Paste this configuration:

{
  "chatgpt": {
    "platform": "win",
    "responseTimeout": 600000,
    "projects": {
      "default": {
        "folder": "Agent Expert Help",
        "conversation": "Copilot Escalations"
      }
    }
  },
  "logging": {
    "level": "info"
  }
}

Step 4: Add to Your MCP Client

For VS Code with GitHub Copilot (%APPDATA%\Code\User\mcp.json):

{
  "servers": {
    "chatgpt-escalation": {
      "command": "node",
      "args": ["N://AI Projects//chatgpt-escalation-mcp//dist//src//server.js"]
    }
  }
}

For Claude Desktop (%APPDATA%\Claude\claude_desktop_config.json):

{
  "mcpServers": {
    "chatgpt-escalation": {
      "command": "node",
      "args": ["C://path//to//chatgpt-escalation-mcp//dist//src//server.js"]
    }
  }
}

⚠️ Use double forward slashes // in paths for JSON, or escape backslashes as \\\\

Step 5: Teach Your Agent When to Escalate

Add escalation instructions to your agent. Choose the format that matches your tool:

GitHub Copilot (.github/copilot-instructions.md)
## Expert Escalation Protocol

You have access to the `escalate_to_expert` MCP tool that sends questions to ChatGPT for expert guidance.

### When to Escalate
- You've tried 3+ approaches without success
- The problem requires specialized domain knowledge
- You're unsure if the fundamental approach is correct
- You're hitting consistent failure patterns you can't diagnose

### How to Escalate
Use the `escalate_to_expert` tool with:
- `project`: "default" (or specific project ID)
- `reason`: Why you're stuck (be specific)
- `question`: The technical question
- `attempted`: What you already tried and results
- `artifacts`: Relevant code snippets

### After Escalation
Read the full response before implementing. ChatGPT often provides multiple approaches - pick the most appropriate one for the context.
Cline / Roo Code (.clinerules or .roo/rules)
## Expert Escalation Protocol

You have access to the `escalate_to_expert` MCP tool.

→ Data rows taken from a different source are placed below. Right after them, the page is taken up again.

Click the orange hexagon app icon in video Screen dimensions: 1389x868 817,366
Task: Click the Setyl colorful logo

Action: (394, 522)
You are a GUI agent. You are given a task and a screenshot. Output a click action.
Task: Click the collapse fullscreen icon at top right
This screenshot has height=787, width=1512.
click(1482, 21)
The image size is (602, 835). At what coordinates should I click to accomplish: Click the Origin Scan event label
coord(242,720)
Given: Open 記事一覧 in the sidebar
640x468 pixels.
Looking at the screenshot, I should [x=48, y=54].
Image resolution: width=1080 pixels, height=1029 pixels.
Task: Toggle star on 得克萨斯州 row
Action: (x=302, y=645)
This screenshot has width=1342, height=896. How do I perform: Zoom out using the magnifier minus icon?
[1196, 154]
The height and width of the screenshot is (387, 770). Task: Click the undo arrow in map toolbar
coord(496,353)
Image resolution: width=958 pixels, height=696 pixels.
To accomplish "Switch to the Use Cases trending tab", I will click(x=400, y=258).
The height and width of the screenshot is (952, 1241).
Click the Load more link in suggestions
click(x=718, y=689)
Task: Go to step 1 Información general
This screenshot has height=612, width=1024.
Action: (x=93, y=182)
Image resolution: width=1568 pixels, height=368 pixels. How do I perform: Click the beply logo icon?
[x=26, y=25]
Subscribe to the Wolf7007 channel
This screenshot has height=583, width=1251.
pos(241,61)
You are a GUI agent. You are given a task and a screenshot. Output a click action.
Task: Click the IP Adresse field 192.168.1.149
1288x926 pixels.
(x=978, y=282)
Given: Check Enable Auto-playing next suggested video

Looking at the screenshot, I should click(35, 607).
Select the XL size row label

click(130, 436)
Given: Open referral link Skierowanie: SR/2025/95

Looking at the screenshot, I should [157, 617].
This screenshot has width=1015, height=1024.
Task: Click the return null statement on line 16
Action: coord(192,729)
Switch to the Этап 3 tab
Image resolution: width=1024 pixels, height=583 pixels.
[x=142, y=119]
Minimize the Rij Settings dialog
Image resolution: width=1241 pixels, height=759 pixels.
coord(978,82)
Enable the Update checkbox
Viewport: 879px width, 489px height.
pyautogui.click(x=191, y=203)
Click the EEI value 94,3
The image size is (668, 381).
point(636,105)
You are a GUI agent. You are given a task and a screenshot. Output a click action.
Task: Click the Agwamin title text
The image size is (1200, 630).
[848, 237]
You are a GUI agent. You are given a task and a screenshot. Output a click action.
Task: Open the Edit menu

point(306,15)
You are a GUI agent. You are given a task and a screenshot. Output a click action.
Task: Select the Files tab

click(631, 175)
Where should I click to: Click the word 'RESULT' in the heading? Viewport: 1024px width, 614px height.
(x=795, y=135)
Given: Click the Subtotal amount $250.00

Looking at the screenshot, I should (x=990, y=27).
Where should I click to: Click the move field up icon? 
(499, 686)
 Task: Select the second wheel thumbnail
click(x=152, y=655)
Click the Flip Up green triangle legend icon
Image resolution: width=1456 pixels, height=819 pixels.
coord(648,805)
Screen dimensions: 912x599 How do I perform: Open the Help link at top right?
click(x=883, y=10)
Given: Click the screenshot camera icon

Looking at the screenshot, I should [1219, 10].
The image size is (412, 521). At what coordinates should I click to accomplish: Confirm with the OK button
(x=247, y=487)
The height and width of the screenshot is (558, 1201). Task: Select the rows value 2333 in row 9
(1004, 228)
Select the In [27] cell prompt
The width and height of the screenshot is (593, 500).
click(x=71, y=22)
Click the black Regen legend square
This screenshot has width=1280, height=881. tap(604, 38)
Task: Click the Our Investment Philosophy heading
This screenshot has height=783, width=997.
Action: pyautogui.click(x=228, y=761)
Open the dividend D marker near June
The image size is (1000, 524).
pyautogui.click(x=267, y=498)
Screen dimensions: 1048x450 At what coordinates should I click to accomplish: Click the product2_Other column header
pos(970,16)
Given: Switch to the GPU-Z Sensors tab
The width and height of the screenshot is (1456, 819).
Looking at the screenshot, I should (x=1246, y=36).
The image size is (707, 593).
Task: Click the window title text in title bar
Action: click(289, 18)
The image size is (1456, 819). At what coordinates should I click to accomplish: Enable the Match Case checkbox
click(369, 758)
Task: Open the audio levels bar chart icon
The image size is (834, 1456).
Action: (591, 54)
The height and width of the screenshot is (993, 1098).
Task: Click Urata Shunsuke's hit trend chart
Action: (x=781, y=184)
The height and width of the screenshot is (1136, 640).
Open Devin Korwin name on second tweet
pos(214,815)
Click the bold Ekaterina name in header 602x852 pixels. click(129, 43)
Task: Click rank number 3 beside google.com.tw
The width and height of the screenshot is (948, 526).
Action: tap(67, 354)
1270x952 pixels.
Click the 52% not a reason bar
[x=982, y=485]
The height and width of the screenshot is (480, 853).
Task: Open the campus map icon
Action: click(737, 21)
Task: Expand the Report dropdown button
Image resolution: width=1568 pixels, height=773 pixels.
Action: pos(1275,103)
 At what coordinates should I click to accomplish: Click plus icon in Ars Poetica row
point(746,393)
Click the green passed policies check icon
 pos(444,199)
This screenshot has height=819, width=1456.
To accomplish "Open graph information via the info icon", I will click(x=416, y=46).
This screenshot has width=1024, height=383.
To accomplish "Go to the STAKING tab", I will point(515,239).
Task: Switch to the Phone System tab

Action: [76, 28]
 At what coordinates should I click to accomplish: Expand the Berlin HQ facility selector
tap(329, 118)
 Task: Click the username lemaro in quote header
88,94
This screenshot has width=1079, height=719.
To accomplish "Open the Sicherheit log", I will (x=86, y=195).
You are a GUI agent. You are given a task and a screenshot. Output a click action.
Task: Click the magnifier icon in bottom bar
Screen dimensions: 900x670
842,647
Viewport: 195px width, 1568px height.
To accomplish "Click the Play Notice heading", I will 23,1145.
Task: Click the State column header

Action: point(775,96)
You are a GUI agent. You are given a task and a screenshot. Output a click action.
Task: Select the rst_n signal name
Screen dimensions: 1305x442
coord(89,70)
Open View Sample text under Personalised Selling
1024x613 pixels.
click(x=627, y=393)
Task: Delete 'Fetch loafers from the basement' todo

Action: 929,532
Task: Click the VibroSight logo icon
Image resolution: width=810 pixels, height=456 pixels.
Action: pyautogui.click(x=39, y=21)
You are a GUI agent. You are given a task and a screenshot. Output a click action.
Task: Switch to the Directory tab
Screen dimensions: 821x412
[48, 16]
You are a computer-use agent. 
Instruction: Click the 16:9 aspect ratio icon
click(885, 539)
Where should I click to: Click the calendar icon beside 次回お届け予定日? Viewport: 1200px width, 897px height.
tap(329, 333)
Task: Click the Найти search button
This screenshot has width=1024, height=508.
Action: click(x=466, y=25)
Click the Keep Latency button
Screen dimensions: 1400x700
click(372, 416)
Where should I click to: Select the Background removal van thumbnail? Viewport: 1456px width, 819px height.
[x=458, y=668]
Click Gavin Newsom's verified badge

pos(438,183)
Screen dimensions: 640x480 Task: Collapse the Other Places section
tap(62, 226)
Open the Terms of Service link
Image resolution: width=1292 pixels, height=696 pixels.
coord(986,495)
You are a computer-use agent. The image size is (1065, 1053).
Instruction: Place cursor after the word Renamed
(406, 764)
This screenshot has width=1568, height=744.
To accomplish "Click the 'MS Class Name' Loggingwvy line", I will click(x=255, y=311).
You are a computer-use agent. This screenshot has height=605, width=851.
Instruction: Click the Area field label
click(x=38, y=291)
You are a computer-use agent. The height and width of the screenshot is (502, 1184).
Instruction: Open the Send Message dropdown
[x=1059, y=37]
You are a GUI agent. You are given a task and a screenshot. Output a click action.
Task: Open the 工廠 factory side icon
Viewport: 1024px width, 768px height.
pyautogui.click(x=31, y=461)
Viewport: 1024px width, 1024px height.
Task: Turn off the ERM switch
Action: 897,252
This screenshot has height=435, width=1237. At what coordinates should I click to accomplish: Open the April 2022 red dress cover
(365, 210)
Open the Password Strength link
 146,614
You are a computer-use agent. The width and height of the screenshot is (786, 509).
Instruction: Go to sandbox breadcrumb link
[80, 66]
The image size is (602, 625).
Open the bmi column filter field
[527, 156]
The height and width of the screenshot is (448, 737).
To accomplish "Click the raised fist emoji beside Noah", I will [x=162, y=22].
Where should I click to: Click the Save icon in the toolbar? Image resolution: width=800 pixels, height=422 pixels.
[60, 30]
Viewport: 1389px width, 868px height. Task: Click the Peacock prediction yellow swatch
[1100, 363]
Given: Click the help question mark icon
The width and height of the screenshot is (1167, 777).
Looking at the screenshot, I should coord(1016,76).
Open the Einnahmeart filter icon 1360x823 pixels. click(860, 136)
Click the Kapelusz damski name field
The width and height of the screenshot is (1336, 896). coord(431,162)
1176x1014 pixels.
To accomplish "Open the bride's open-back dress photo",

Use it when stuck.

### Escalation Triggers
1. **Accuracy plateau** - 3+ attempts with no improvement
2. **Consistent failures** - Same error pattern despite different approaches
3. **Domain gap** - Problem needs specialized knowledge you lack
4. **Architecture uncertainty** - Unsure if approach is fundamentally correct

### Before Escalating
Stop and ask the user: "I've tried [X approaches] but I'm hitting [limitation]. Should I escalate to ChatGPT?"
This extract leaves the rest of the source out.